[WHAT TO DO]
Would you count the lines of the listing that carry the word "Treatment"? Give only the resulting number.

[PROVIDED RECORDS]
* * * * * * * * *

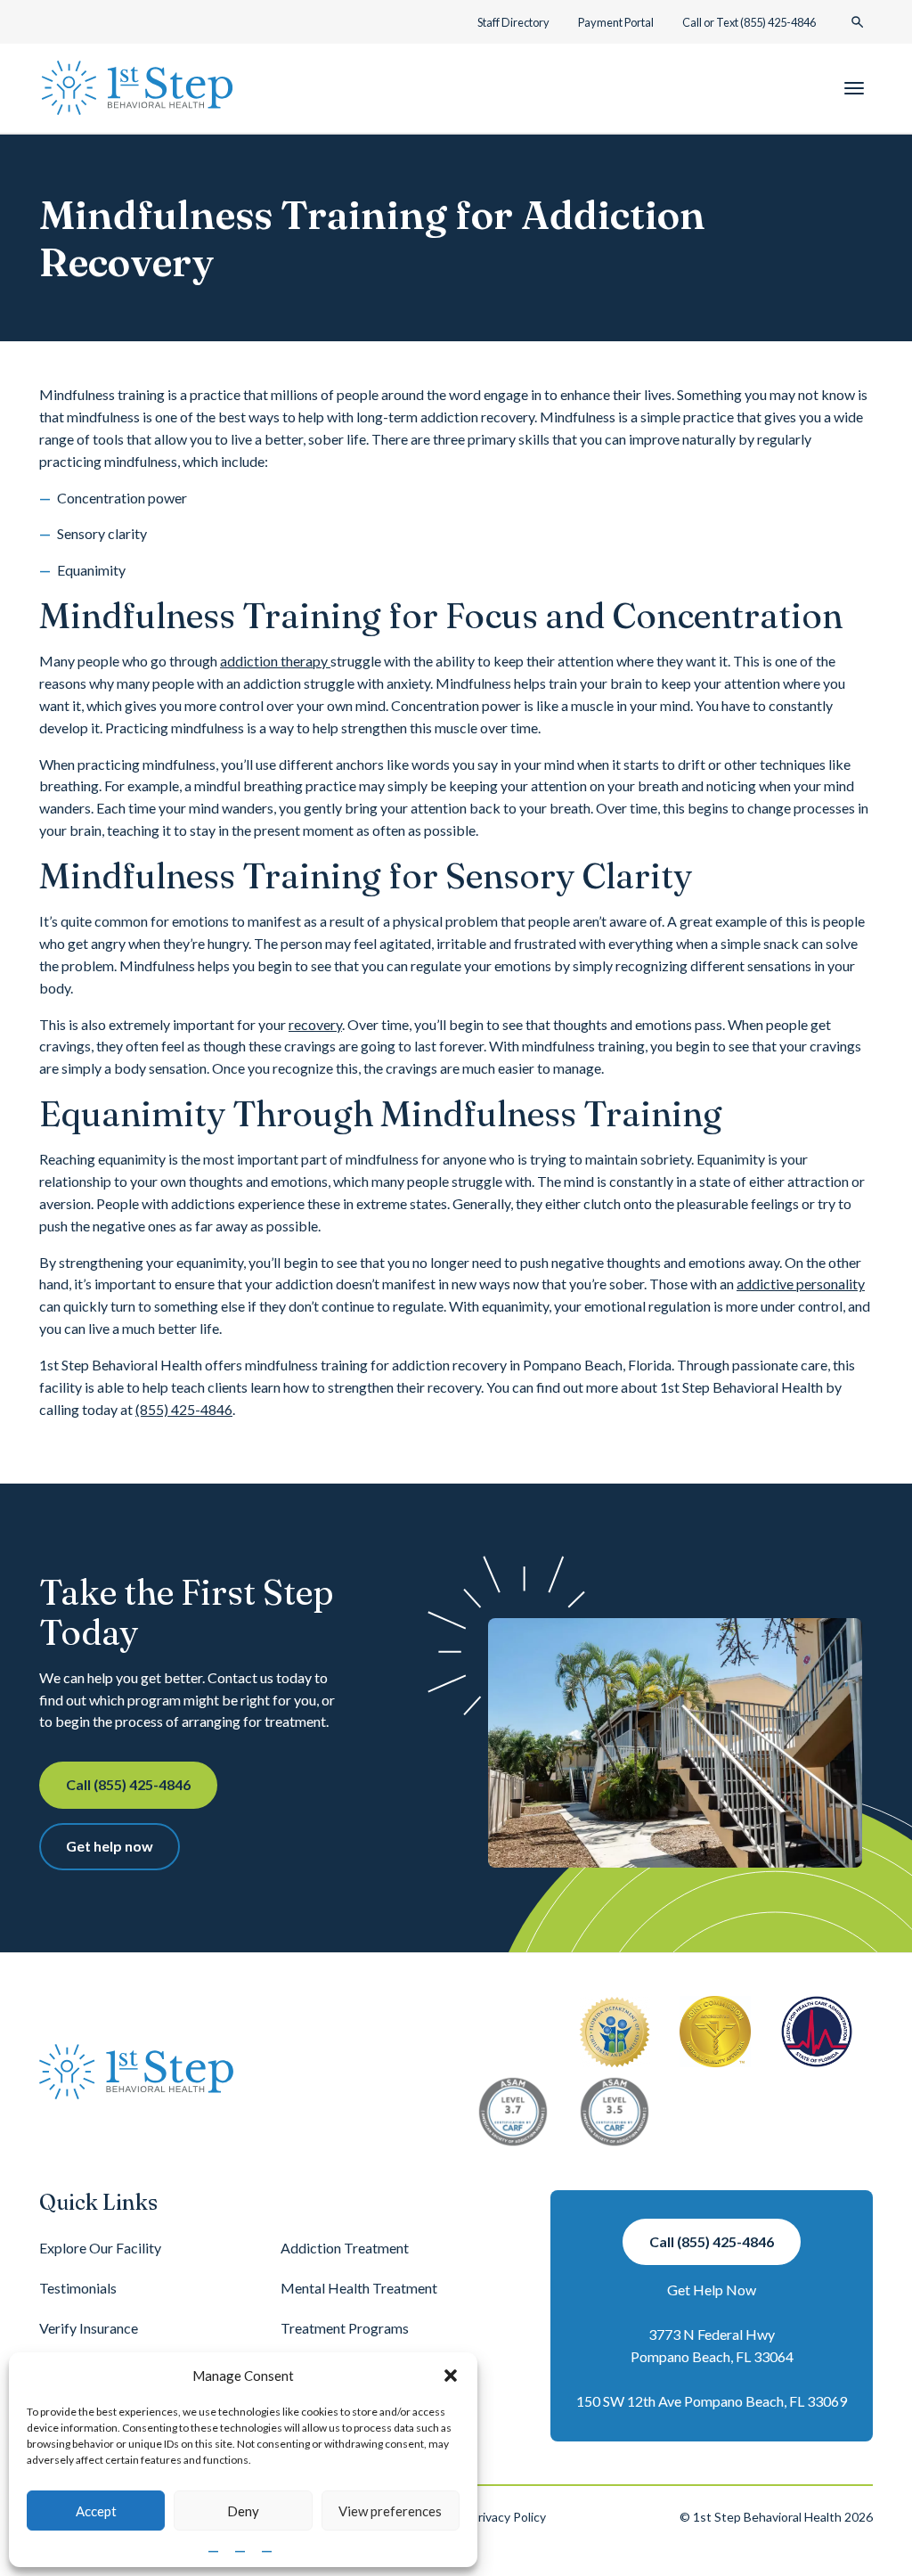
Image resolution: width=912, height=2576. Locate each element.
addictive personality (801, 1283)
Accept (96, 2511)
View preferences (390, 2511)
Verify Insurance (88, 2327)
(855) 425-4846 (183, 1409)
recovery (315, 1024)
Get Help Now (711, 2289)
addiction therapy (275, 660)
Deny (243, 2511)
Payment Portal (616, 22)
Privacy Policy (508, 2516)
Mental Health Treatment (359, 2287)
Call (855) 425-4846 (128, 1784)
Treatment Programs (345, 2327)
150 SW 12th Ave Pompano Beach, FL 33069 (711, 2400)
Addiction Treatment (345, 2247)
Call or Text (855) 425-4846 (749, 22)
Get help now (109, 1845)
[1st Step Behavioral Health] (137, 88)
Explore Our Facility (100, 2247)
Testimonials (78, 2287)
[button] (451, 2375)
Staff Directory (513, 22)
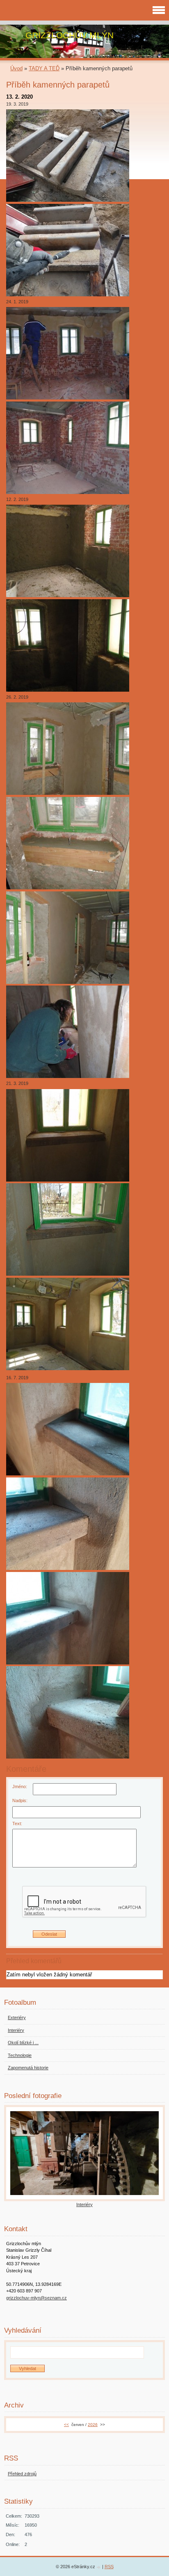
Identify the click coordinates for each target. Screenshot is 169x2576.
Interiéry (84, 2204)
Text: (17, 1823)
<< (66, 2424)
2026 (93, 2424)
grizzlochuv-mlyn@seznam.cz (36, 2297)
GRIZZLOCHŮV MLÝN (69, 35)
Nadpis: (19, 1800)
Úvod (16, 68)
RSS (109, 2566)
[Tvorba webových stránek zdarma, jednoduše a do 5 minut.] (99, 2567)
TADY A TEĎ (44, 68)
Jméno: (19, 1786)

* * * * * * * * *

[ANSWER BELOW]
3